(Given information)
** begin **

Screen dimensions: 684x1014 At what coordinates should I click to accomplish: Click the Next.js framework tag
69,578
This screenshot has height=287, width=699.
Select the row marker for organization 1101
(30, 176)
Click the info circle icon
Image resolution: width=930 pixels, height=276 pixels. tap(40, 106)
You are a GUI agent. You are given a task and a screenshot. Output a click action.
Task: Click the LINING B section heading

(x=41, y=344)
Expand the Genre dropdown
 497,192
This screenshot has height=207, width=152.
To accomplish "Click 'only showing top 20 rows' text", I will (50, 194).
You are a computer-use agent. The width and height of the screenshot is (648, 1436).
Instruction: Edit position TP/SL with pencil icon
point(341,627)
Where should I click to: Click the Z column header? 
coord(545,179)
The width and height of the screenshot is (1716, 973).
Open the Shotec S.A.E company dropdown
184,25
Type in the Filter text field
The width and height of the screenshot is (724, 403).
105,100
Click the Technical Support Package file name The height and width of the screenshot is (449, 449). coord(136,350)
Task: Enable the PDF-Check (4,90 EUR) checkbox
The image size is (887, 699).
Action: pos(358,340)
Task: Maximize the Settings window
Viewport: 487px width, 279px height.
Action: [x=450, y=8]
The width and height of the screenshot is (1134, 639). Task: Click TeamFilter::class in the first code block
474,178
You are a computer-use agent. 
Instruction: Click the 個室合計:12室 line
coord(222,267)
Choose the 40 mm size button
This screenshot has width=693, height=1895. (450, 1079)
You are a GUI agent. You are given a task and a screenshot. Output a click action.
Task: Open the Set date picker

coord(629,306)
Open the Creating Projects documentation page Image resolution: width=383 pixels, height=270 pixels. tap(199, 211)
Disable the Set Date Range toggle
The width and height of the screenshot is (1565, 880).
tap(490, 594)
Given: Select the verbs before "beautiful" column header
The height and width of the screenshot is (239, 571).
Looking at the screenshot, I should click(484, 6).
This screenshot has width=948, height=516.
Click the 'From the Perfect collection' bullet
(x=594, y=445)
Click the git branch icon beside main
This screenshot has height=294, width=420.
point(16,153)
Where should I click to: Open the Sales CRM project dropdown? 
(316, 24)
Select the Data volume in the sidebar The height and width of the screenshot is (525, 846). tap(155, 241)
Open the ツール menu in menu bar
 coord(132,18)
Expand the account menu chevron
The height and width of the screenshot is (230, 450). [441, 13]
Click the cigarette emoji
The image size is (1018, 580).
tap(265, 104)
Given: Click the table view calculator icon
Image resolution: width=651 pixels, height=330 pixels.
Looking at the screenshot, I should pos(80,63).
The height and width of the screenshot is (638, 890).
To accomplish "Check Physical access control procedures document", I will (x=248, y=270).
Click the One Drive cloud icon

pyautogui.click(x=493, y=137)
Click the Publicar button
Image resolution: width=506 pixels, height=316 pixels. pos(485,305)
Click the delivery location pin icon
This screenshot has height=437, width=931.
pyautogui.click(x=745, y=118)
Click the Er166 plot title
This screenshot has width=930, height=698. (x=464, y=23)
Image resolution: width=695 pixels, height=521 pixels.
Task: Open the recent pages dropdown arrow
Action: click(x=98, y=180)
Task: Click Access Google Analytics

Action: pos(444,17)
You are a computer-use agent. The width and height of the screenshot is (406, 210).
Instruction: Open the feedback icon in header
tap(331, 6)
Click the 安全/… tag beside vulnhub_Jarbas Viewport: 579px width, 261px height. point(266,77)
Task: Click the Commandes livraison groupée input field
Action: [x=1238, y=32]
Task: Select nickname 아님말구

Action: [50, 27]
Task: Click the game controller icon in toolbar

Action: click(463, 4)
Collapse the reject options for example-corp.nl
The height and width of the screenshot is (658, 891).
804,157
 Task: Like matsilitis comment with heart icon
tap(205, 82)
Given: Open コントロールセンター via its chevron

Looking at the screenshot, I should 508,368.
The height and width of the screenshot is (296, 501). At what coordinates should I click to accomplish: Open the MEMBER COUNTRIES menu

** end **

(Stated exercise) Write out all of the data above line for line, with nothing changed.

(Answer to the problem)
Screen dimensions: 684x1014 At what coordinates should I click to accomplish: Click the Next.js framework tag
69,578
This screenshot has height=287, width=699.
Select the row marker for organization 1101
(30, 176)
Click the info circle icon
Image resolution: width=930 pixels, height=276 pixels. tap(40, 106)
You are a GUI agent. You are given a task and a screenshot. Output a click action.
Task: Click the LINING B section heading

(x=41, y=344)
Expand the Genre dropdown
 497,192
This screenshot has height=207, width=152.
To accomplish "Click 'only showing top 20 rows' text", I will (50, 194).
You are a computer-use agent. The width and height of the screenshot is (648, 1436).
Instruction: Edit position TP/SL with pencil icon
point(341,627)
Where should I click to: Click the Z column header? 
coord(545,179)
The width and height of the screenshot is (1716, 973).
Open the Shotec S.A.E company dropdown
184,25
Type in the Filter text field
The width and height of the screenshot is (724, 403).
105,100
Click the Technical Support Package file name The height and width of the screenshot is (449, 449). coord(136,350)
Task: Enable the PDF-Check (4,90 EUR) checkbox
The image size is (887, 699).
Action: pos(358,340)
Task: Maximize the Settings window
Viewport: 487px width, 279px height.
Action: [x=450, y=8]
The width and height of the screenshot is (1134, 639). Task: Click TeamFilter::class in the first code block
474,178
You are a computer-use agent. 
Instruction: Click the 個室合計:12室 line
coord(222,267)
Choose the 40 mm size button
This screenshot has width=693, height=1895. (450, 1079)
You are a GUI agent. You are given a task and a screenshot. Output a click action.
Task: Open the Set date picker

coord(629,306)
Open the Creating Projects documentation page Image resolution: width=383 pixels, height=270 pixels. tap(199, 211)
Disable the Set Date Range toggle
The width and height of the screenshot is (1565, 880).
tap(490, 594)
Given: Select the verbs before "beautiful" column header
The height and width of the screenshot is (239, 571).
Looking at the screenshot, I should click(484, 6).
This screenshot has width=948, height=516.
Click the 'From the Perfect collection' bullet
(x=594, y=445)
Click the git branch icon beside main
This screenshot has height=294, width=420.
point(16,153)
Where should I click to: Open the Sales CRM project dropdown? 
(316, 24)
Select the Data volume in the sidebar The height and width of the screenshot is (525, 846). tap(155, 241)
Open the ツール menu in menu bar
 coord(132,18)
Expand the account menu chevron
The height and width of the screenshot is (230, 450). [441, 13]
Click the cigarette emoji
The image size is (1018, 580).
tap(265, 104)
Given: Click the table view calculator icon
Image resolution: width=651 pixels, height=330 pixels.
Looking at the screenshot, I should pos(80,63).
The height and width of the screenshot is (638, 890).
To accomplish "Check Physical access control procedures document", I will (x=248, y=270).
Click the One Drive cloud icon

pyautogui.click(x=493, y=137)
Click the Publicar button
Image resolution: width=506 pixels, height=316 pixels. pos(485,305)
Click the delivery location pin icon
This screenshot has height=437, width=931.
pyautogui.click(x=745, y=118)
Click the Er166 plot title
This screenshot has width=930, height=698. (x=464, y=23)
Image resolution: width=695 pixels, height=521 pixels.
Task: Open the recent pages dropdown arrow
Action: click(x=98, y=180)
Task: Click Access Google Analytics

Action: pos(444,17)
You are a computer-use agent. The width and height of the screenshot is (406, 210).
Instruction: Open the feedback icon in header
tap(331, 6)
Click the 安全/… tag beside vulnhub_Jarbas Viewport: 579px width, 261px height. point(266,77)
Task: Click the Commandes livraison groupée input field
Action: [x=1238, y=32]
Task: Select nickname 아님말구

Action: [50, 27]
Task: Click the game controller icon in toolbar

Action: click(463, 4)
Collapse the reject options for example-corp.nl
The height and width of the screenshot is (658, 891).
804,157
 Task: Like matsilitis comment with heart icon
tap(205, 82)
Given: Open コントロールセンター via its chevron

Looking at the screenshot, I should 508,368.
The height and width of the screenshot is (296, 501). At what coordinates should I click to accomplish: Open the MEMBER COUNTRIES menu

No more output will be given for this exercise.